To recover the triggered states, we exploit the use of the dynamics model to build surrogate network to approximate the transit function of environments. Subsequently, we can leverage this network to restore any state to its original state. The agent perform an action $a$ to a certain state $s$ , and the environment would transit to the next state $s^{\prime}$ specified with dynamics of the environment $T$ . If the attackers manage to steal the trigger $\delta$ and apply it to the state $s^{\prime}$ , they can present these manipulated states, denoted as $s^{\prime}+\delta$ , to the victim agent in order to activate the backdoor. However, if we have access to the simulation function $T$ , we can easily restore the original state by computing $s^{\prime}=T(s,a)$ . We propose a defense strategy called Recovery Triggered States (RTS), which leverages the consistency of the environment’s dynamics to prevent the backdoor attack from being triggered.

Current methods use a single-objective deterministic dynamics model to simulate the environment dynamics, which focuses on the accuracy of predicting state, and is referred to as a single-objective dynamics model. However, when employing a single-objective dynamics model for defending against trigger stage attacks in continuous control scenarios, even small gaps between predicted and real states can cause the policy to execute significantly different actions, resulting in a decline in defense performance. This problem is related to the undesired actions in model inference tasks will cause compounding errors. In a $\mathcal{L}$ length model inference task, the agent get the true state at the beginning state $s_{t0}$ , then acting on states predicted by the dynamics model. The dynamics model will get the true state $s_{t0}$ , and at rest of time, it will predict states $s^{p}_{t+1}$ , with predicted state $s^{p}_{t}$ and policy’s action $\pi(s^{p}_{t})$ . The environment will get actions of the agent $\pi(s_{t0}),\pi(s^{p}_{t1}),...,\pi(s^{p}_{t\mathcal{L}})$ . The vulnerability and over-fitting of neural networks causes the policy to execute actions differently when getting predicted states compared to real states.

Compared to traditional dynamics model training that solely focuses on fitting the transition function of environments, we recognize the importance of accuracy in action prediction for the predicted states.
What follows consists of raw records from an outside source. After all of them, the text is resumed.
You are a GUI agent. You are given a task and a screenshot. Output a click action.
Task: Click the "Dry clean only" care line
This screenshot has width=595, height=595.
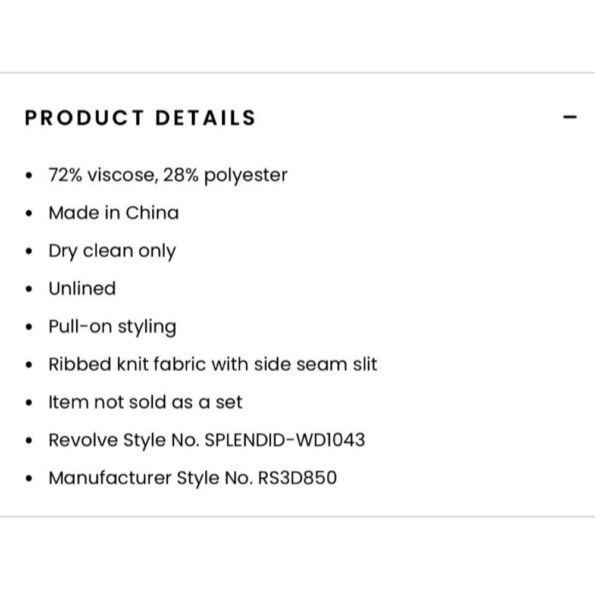point(112,251)
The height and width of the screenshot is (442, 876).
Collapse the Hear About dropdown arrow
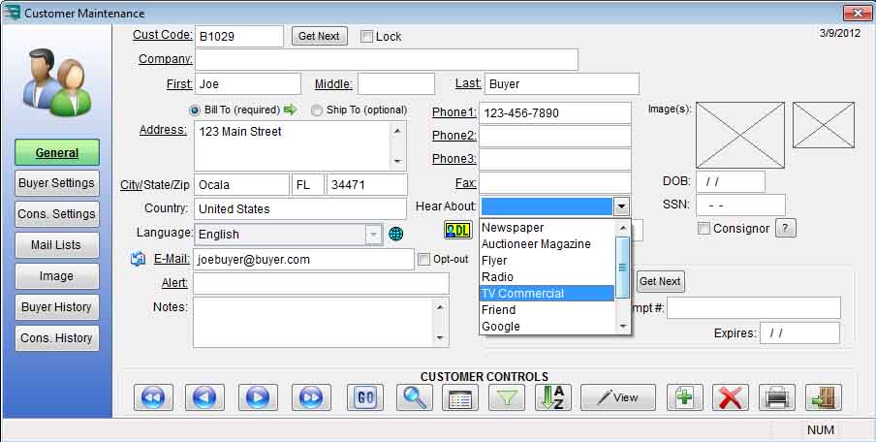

Thus, we add an action-related regularization term to the training target of the single-deterministic dynamics model. RTS specifically utilizes a dual-objective dynamics model as the defender, which generates predicted states that conform to the transition dynamics and guide the agent to execute actions similar to those taken in the original states. This approach helps to reduce compounding errors. As shown by our theoretical proof, we can improve the defense performance by utilizing predicted states to guide the agent in executing actions similar to those taken on the original state. Thus, whether in a single or consecutive attack scenario, the dual-objective dynamics model performs better than the single-objective dynamics model.
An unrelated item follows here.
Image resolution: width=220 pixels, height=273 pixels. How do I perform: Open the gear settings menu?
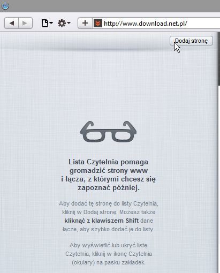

We conducted extensive experiments to compare the performance of victim agents in different settings, including those where backdoors were not triggered, those where attackers triggered backdoors, and those where the defender protected the input from being corrupted by attackers to trigger backdoors. The results show that the existence of the dual-objective defender can degrade the harm from backdoor attacks, and in average maintain 101.7% performance of the agent in single-step attack, and maintain 95.49% performance in consecutive two-steps attack, while the single-objective defender can maintain 86.59% performance in one step attack and maintain 15.01% performance in consecutive two steps attack. While agents exposing directly to the backdoor attacks, the performance of the victim agent decreases to 57.57% and 4.74%, without the protection of RTS.

We establish the upper bound of the performance of backdoor attacks in this work by their ability to cause deviation of action distributions from those taken on real states, which is caused by the trigger stage attack. The advantages of our method are its ability to resist both target and untarget attacks from being triggered, as well as improving the accuracy of agent’s actions on predicted states compared with these taken on real states. In summary, we have developed a defense mechanism against backdoor attacks using a dynamics model, and proposed a dynamics model that is specifically designed for situations involving consecutive attacks. To the best of our knowledge, RTS the first work that utilizes the dynamics model for this purpose. We believe that our work can serve as a source of inspiration for the development of new ideas in the design of dynamics models and abnormal detection techniques. The replication package of RTS are made available online¹¹1https://github.com/Spaxilia/Recover-triggered-states.

II Related work

II-A Backdoor attacks

Backdoor attacks can be set in a large number of devices such as a brain-computer interface [9], and traffic control systems [10], code generation [11]. Backdoor attacks can also be set in different types of neural networks such as a transformer model [12]. The backdoor can be activated through imperceptible media such as ultra-sonic sound wave [13]. A backdoor attacker can set different triggers so that he could reinforce his attack ability [14]. Researchers introduced a backdoor attack method to attack RL agents in single-agent scenarios in electronics games [8]. In real world, researchers used backdoor attack to demolish reinforcement-learning-augment autonomous driving. In competition scenarios, researchers have proposed to attack RL agent competing with other agents [15, 16] and trigger the backdoor through taking a consecutive legal actions allowed in the environment. Researchers also introduced a way to enhance the effectiveness of the backdoor attack [3].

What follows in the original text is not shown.